Setelah beberapa saat, Radit mulai bercerita tentang pengalamannya mencoba aplikasi kencan. "Kemarin aku coba aplikasi kencan, Bos. Seru juga ternyata, ngobrol sama orang asing yang belum pernah ditemui."
Aku menatapnya dengan minat, berharap bisa terganggu dari pikiranku sendiri. "Serius? Jadi gimana? Ada yang menarik?"
Radit tertawa sambil mengangguk. "Ada, Bos. Lucu orangnya. Kami ngobrol beberapa kali, terus rencananya mau ketemu minggu depan."
Aku tersenyum, mengingat masa laluku sendiri yang penuh dengan kisah serupa. Lima tahun lalu, aku juga mencoba aplikasi kencan dan tanpa sengaja bertemu lagi dengan seseorang yang kukenal baik—Michael. Kami mengobrol lama, dan aku langsung mengenali suara itu, suara yang dulu pernah mengisi hari-hariku.
Seketika, kenangan itu datang seperti angin dingin. Rasanya menyakitkan, tapi aku mencoba mengalihkan perasaan itu dengan mengembalikan fokusku pada cerita Radit.
"Terus gimana? Kamu nyaman sama dia?" tanyaku, mencoba ikut dalam suasana ceritanya.
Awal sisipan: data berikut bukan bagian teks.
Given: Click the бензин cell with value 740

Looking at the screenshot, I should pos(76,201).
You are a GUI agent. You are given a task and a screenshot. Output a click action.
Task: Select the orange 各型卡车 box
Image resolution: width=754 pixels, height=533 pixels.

Radit tersenyum kecil, tampak malu-malu. "Nggak tahu juga, Bos. Kadang, ya, kayaknya sih dia cocok buat aku. Tapi kadang, ada rasa aneh juga."
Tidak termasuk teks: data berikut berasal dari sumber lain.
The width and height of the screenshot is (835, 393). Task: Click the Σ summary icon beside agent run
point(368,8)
Aku mengangguk, merasa bisa memahami perasaannya. "Mungkin belum ketemu orang yang tepat, Radit. Itu biasa, namanya juga pengalaman."
Radit tersenyum lega. "Iya sih, Bos. Kalau dipikir-pikir, kadang kita nggak bisa langsung tahu, ya, apakah orang itu benar-benar cocok atau nggak."
Kami terdiam sejenak, menikmati mie hangat yang tersisa di mangkuk sambil mendengarkan suara hujan yang semakin pelan. Di sela-sela hening itu, aku menyadari betapa besar keraguan yang masih kusimpan tentang masa laluku sendiri, terutama ketika aku bertemu dengan seseorang yang seharusnya bisa mengisi hidupku.
Radit menatapku sejenak, seolah-olah membaca keraguanku. "Bos, saya tahu, masa lalu kadang susah buat dilepas. Tapi, bos sudah jauh melangkah dari semua itu. Jadi nggak perlu khawatir."
Aku tersenyum kecil, merasa lega mendengar kata-kata dukungan darinya. "Terima kasih, Radit. Mungkin saya memang butuh pengingat seperti itu."